“If love can be bottled, or shot from Cupid’s bow, my friend,” Grimm whispered into the breeze that ruffled in Hawk’s wake when he entered Adrienne’s chamber.
In the weeks to come the Hawk would wonder many times why the Rom, whom he trusted and valued, and whom he had thought returned those feelings in kind, had never come to tend his wife during those terrible days. When he spoke to his guard, the man said that he’d delivered the message. Not only didn’t the Rom come, they were conspicuously absent from Dalkeith. They made no trips to the castle to barter their goods. They spent no evenings weaving tales in the Greathall before a rapt and dazzled audience. Not one of the Rom approached Dalkeith-Upon-the-Sea; they kept to their fields, out past the rowans.
That fact nagged at Hawk’s mind briefly, but was quickly lost in the thick of more weighty concerns. He promised himself he would resolve his questions with a trip to the gypsy camp once his wife was fully healed and matters with the strange smithy were resolved. But it was to be some time before he made the trip to the Rom camp; and by that time, things would be vastly changed.
Adrienne drifted up from healing slumber to find her husband watching her intently.

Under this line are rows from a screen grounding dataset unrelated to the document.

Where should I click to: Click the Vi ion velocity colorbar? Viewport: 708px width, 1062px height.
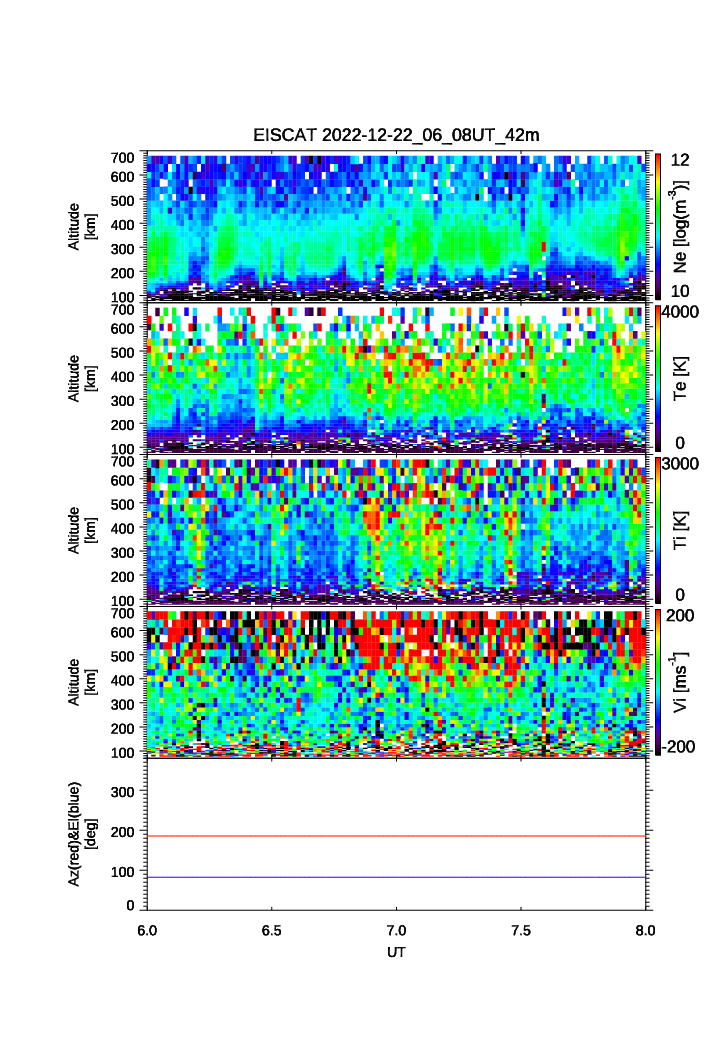pos(656,682)
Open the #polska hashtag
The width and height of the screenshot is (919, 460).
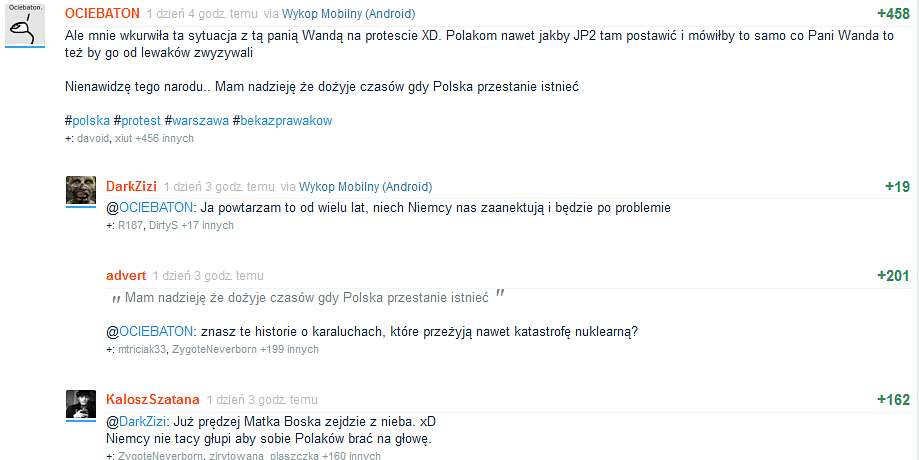(87, 121)
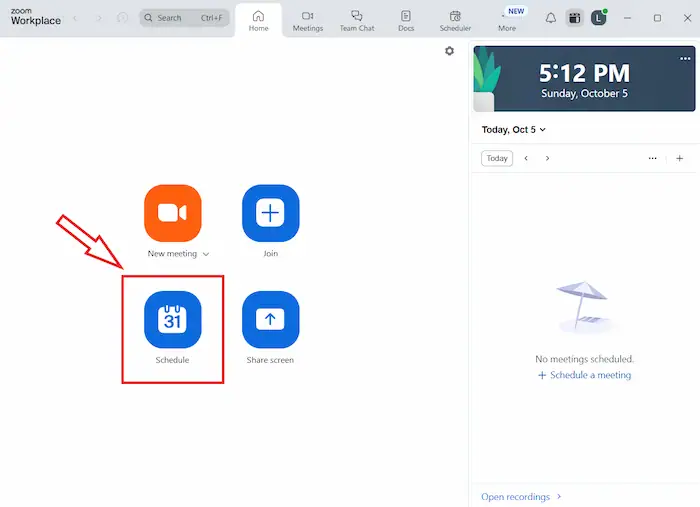Click the Join meeting plus icon

[270, 213]
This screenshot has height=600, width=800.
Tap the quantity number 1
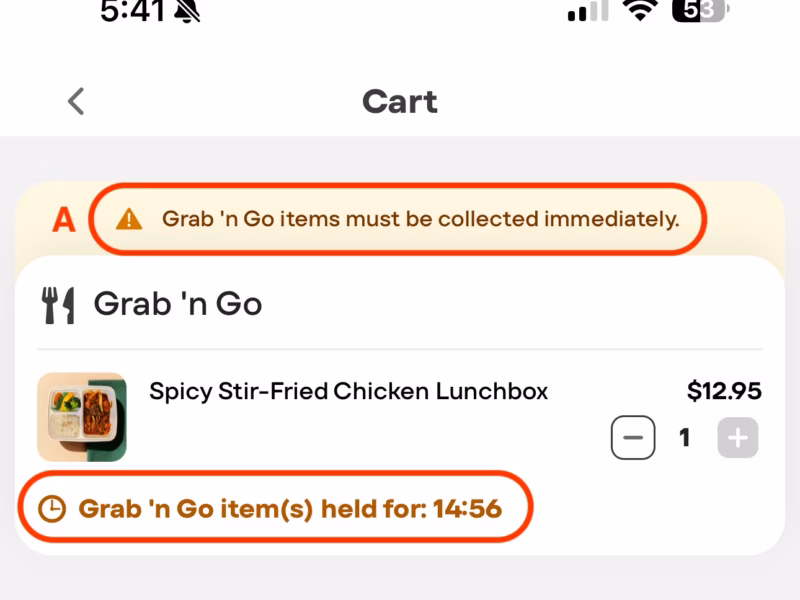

“I thought I’d lost you.” The Hawk’s face was dark, glistening in the firelight, and it was the first thing she saw when she opened her eyes. It took her several long moments to shake loose the cotton stuffing that had replaced her brain. With wakefulness came defiance. Just looking at that man made her temper rise.
“Can’t lose something you don’t have. Never had me to begin with, Lord Hawk,” she mumbled.
“Yet,” he corrected. “I haven’t had you yet. At least not in the sense that I will have you. Beneath me. Bare, silky skin slippery with my loving. My kisses. My hunger.” He traced the pad of his thumb along the curve of her lower lip and smiled.
“Never.”
“Never say never. It only makes you feel more foolish when you end up taking it back. I wouldn’t want you to feel too foolish, lass.”
“Never,” she said more firmly. “And I never say never unless I’m absolutely one hundred percent certain I will never change my mind.”
“There are a lot of nevers in there, my heart. Be careful.”
“Your heart is a wrinkled prune. And I mean every blasted one of those nevers.”
“Mean them as you will, lass. ’twill only make it that much more pleasurable to break you to my bit.”
“I am not a mare to be broken to ride!”
“Ah, but there are many similarities, wouldn’t you say? You need a strong hand, Adrienne. A confident rider, one not dismayed by your strong will. You need a man who can handle your bucking and enjoy your run. I won’t break you to ride. Nay. I will break you to the feel of my hand and mine alone. A mare broken to ride allows many riders, but a wild horse broken to the bit of one hand—she loses none of her fire, yet permits none but her true master to mount her.”
“No man has ever been my master, and none ever will. Get that straight in your head, Douglas.” Adrienne gritted her teeth as she struggled to pull herself upright. It was hard trying to hold her ground in a conversation while lying flat on her back feeling ridiculously weak, looking up at this goliath of a man. “And as to mounting me….”
To her chagrin and the Hawk’s vast amusement, she slipped back into healing slumber without completing the thought.
Unknown to him, she more than completed it in her dreams. Never! her dreaming-within-the-dream mind seethed, even as she was drawn to the great black charger with fire in his eyes.
CHAPTER 11
“IT’S NOT ME SOMEONE’S TRYING TO KILL, ADRIENNE repeated.
She was buried in mounds of plush pillows and woolen throws and felt helplessly swallowed by a mountain of feathers. Every time she moved the dratted bed moved with her. It was wearing her out, like being cocooned in a down straitjacket. “I want to get up, Hawk. Now.” Too bad her voice didn’t come off sounding as firm as she’d intended. It would have—it should have—except being in a bed while trying to argue with this particular man scattered her thoughts like leaves to a windstorm, into a jumble of passionate images; bronzed skin against pale, ebony eyes and hot kisses.
The Hawk smiled, and she had to bite down the overwhelming urge just to smile blankly back, like some dim-witted idiot. He was beautiful when somber, but when he smiled she was in grave danger of forgetting that he was the enemy. And she must never forget that. So she put a lot of frustration to good use, and dredged up an impressive scowl.